ささのはさらさらの、ハッピーエンドでしゅ
「心配かけたな! あたしたちはもう大丈夫だ!」
「ご心配をおかけした皆さんに、二人で頭下げてきます!」
そう言って二人は手を熱烈につないで、笑顔で店を後にした。
納品された紙の束を魔術でシャッシャと短冊にしながら、クリフォードさんが二台の馬車を見送った。
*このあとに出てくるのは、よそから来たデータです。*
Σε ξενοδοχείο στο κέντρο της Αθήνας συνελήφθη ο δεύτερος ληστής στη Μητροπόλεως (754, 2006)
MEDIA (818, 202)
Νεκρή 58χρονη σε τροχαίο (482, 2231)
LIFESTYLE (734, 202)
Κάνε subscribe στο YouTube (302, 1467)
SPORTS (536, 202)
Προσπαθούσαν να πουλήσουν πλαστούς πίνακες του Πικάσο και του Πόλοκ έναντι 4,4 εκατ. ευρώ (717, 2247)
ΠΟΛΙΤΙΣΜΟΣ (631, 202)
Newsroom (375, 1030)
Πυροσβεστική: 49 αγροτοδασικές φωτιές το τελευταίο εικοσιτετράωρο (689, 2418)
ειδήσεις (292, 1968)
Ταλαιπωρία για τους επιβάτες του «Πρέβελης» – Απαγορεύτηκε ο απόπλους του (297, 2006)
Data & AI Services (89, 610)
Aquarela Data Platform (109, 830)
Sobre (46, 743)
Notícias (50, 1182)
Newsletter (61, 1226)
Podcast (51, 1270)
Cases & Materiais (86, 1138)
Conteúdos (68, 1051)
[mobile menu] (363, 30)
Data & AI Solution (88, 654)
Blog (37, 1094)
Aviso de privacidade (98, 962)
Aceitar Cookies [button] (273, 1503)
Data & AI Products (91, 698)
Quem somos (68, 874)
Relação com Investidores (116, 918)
「あの二人は大丈夫ですね。周りの人たちも事を荒立てず、ちょっとしたマリッジブルーの一つだと思ってくれるでしょう」
「そうなることを願うばかりでしゅ」
私はテーブルを片付けながら、ふうと安堵の溜息をついた。
「よかった、愛の奇跡で納得してくれて……」
もちろんあの短冊の色変化は『愛の奇跡』なんかじゃない。脱法ポーションで色づけした短冊の力だ。
『魔女のポーション工房』で作られていたアイテムの一つに、『恋占いタロット』という、好感度をチェックできる魔道具があった。魔女のポーション工房にやってくるお客さんたちの恋の悩みを解決してあげるアイテムだった。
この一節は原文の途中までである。